TEXTO DE ESTUDIO:
══════════

Opinión

Lugares de vacaciones

Vista aérea de la playa de Calahonda, en el municipio granadino de Motril.
Vista aérea de la playa de Calahonda, en el municipio granadino de Motril.Pedro FeixasAgencia EFE

Hablo de un pueblo costero, pero bien podría ser de cualquier otro sitio, porque la uniformidad, reina y señora de nuestro tiempo, no distingue de territorios.

Y lo hago primero de algunas de las cosas que han estado siempre ahí, esa pequeña bahía en cuyo regazo se construyeron las casas, los islotes y promontorios que la circundan, los acantilados y farallones que contienen el oleaje, los pinos y la vegetación que decoran el litoral. Llevan siglos y siglos sufriendo las embestidas de las tormentas y la erosión, vientos y tempestades los han azotado sin tregua ni piedad, y ahí siguen, imperturbables al paso del tiempo, resistiendo con serenidad todos los embates. Los de la naturaleza y, en las últimas décadas, también los de aquellos que más interés debían poner en su conservación, porque les va la vida.

Y de estos es de los que voy a hablar ahora. De los que han sembrado las laderas aledañas de ostentosas urbanizaciones, de los que han levantado ciclópeos edificios a escasa distancia de la línea costera, de los que se han empeñado en robarle al mar parte de su territorio sin prever las consecuencias, de los que han convertido la bahía en un sumidero de residuos y plásticos, de los que abarrotan la playa y utilizan el agua y la arena como papelera, de los que ni se les pasa por la cabeza recoger los desperdicios y envoltorios que desechan, de los que no ven ningún inconveniente en espachurrar un envase de cerveza y dejarlo en cualquier sitio como reliquia, de los que, sin miramiento alguno y como si fuera lo más natural, han llenado y siguen llenando cada día el mar y la playa de basura.

Por no hablar de los paisajes que quedan después de las barbaries consentidas, la de la verbena de san Juan sin ir más lejos, o la de los botellones, que suma y sigue.

══════════

(Fragmentos de un conjunto de datos)
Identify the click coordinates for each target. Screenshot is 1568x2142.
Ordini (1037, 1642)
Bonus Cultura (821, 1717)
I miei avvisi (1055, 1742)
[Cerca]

══════════

COMPLETA LO SIGUIENTE:
- 1) ¿Puedes resumir el texto en dos oraciones?
- 2) ¿Puedes devolver, copiado tal cual del texto, el tramo que va desde "Y lo hago primero" hasta "va la vida."?
Para responder, apóyate únicamente en el texto.

RESULTADOS POR TAREA:
- 1) El texto trata de un pueblo costero que podría ser cualquier otro y de su bahía, islotes, acantilados y pinos, que llevan siglos resistiendo tormentas, vientos y erosión. En las últimas décadas también sufren los embates de quienes han levantado urbanizaciones y edificios junto a la costa y de quienes llenan cada día el mar y la playa de basura, además de los paisajes que dejan la verbena de san Juan y los botellones.

- 2)
Y lo hago primero de algunas de las cosas que han estado siempre ahí, esa pequeña bahía en cuyo regazo se construyeron las casas, los islotes y promontorios que la circundan, los acantilados y farallones que contienen el oleaje, los pinos y la vegetación que decoran el litoral. Llevan siglos y siglos sufriendo las embestidas de las tormentas y la erosión, vientos y tempestades los han azotado sin tregua ni piedad, y ahí siguen, imperturbables al paso del tiempo, resistiendo con serenidad todos los embates. Los de la naturaleza y, en las últimas décadas, también los de aquellos que más interés debían poner en su conservación, porque les va la vida.